Reproduce the entire text about the Carlos Kalmar concert word for word, with every character unchanged.

Text provided -
-------

Carlos Kalmar

Carlos Kalmar - Distinguished and highly regarded.

Carlos Kalmar And The Symphony Orchestra Of Spanish Radio And TV In Concert – 2016 – Past Daily Mid-Week Concert

Carlos Kalmar
Carlos Kalmar – Distinguished and highly regarded.

Carlos Kalmar, Cond. – Symphony Orchestra Of RTVE, Madrid – March 4, 2016 – Radio Nacional España –

A Concert from Madrid this week – the Orchestra of Spanish Radio and TV (RTVE – España) under the direction of Uruguayan/Austrian Maestro Carlos Kalmar in a program of music completely Latin in flavor and origin. It was recorded live from the stage of Teatro Monumental in Madrid on March 4, 2016.

A lot of unfamiliar works this week, and all worthy of repeat listenings. Starting off with Cayengue by Rodrigues Barilari, followed by Ginastera’s Ollantay op. 17 – and then Tres Danzas Latinoamerican by Lena Frank – and then Melodia en el Ilano by Estévez and concluding with La Noche de los Mayas by Revueltas.

Uruguayan composer Elbio Rodriguez Barilari, now resident in the USA (since 1998), of orchestral, chamber and piano works that have been performed throughout the Americas and Europe; he is also active as a musician and writer.

Mr. Barilari studied at the Escuela Universitaria de Música of the Universidad de la República in Montevideo from 1974–78 and privately with Coriún Aharonián and Graciela Paraskevaídis in Montevideo at the same time, as well as privately with Héctor Tosar in Montevideo in 1976–77 and in the 1980s. He later attended the Cursos Latinoamericanos de Música Contemporánea in Brazil and studied with Milko Kelemen, Helmut Lachenmann and Dieter Schnebel in Germany in 1984, on an invitation from the Deutscher Musikrat.

-------

Data excerpt -
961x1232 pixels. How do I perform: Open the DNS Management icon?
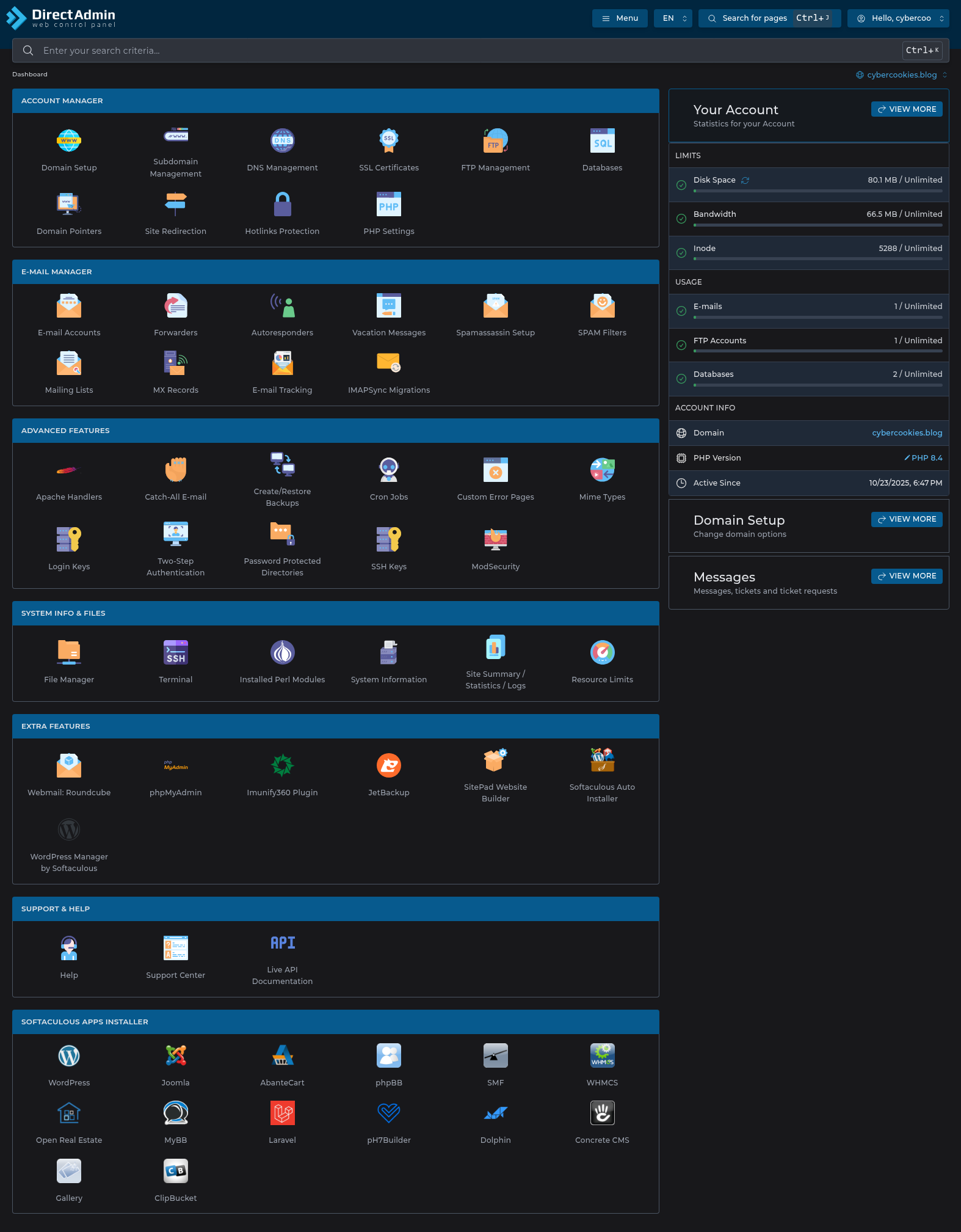(282, 141)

-------

The reply -
Carlos Kalmar

Carlos Kalmar - Distinguished and highly regarded.

Carlos Kalmar And The Symphony Orchestra Of Spanish Radio And TV In Concert – 2016 – Past Daily Mid-Week Concert

Carlos Kalmar
Carlos Kalmar – Distinguished and highly regarded.

Carlos Kalmar, Cond. – Symphony Orchestra Of RTVE, Madrid – March 4, 2016 – Radio Nacional España –

A Concert from Madrid this week – the Orchestra of Spanish Radio and TV (RTVE – España) under the direction of Uruguayan/Austrian Maestro Carlos Kalmar in a program of music completely Latin in flavor and origin. It was recorded live from the stage of Teatro Monumental in Madrid on March 4, 2016.

A lot of unfamiliar works this week, and all worthy of repeat listenings. Starting off with Cayengue by Rodrigues Barilari, followed by Ginastera’s Ollantay op. 17 – and then Tres Danzas Latinoamerican by Lena Frank – and then Melodia en el Ilano by Estévez and concluding with La Noche de los Mayas by Revueltas.

Uruguayan composer Elbio Rodriguez Barilari, now resident in the USA (since 1998), of orchestral, chamber and piano works that have been performed throughout the Americas and Europe; he is also active as a musician and writer.

Mr. Barilari studied at the Escuela Universitaria de Música of the Universidad de la República in Montevideo from 1974–78 and privately with Coriún Aharonián and Graciela Paraskevaídis in Montevideo at the same time, as well as privately with Héctor Tosar in Montevideo in 1976–77 and in the 1980s. He later attended the Cursos Latinoamericanos de Música Contemporánea in Brazil and studied with Milko Kelemen, Helmut Lachenmann and Dieter Schnebel in Germany in 1984, on an invitation from the Deutscher Musikrat.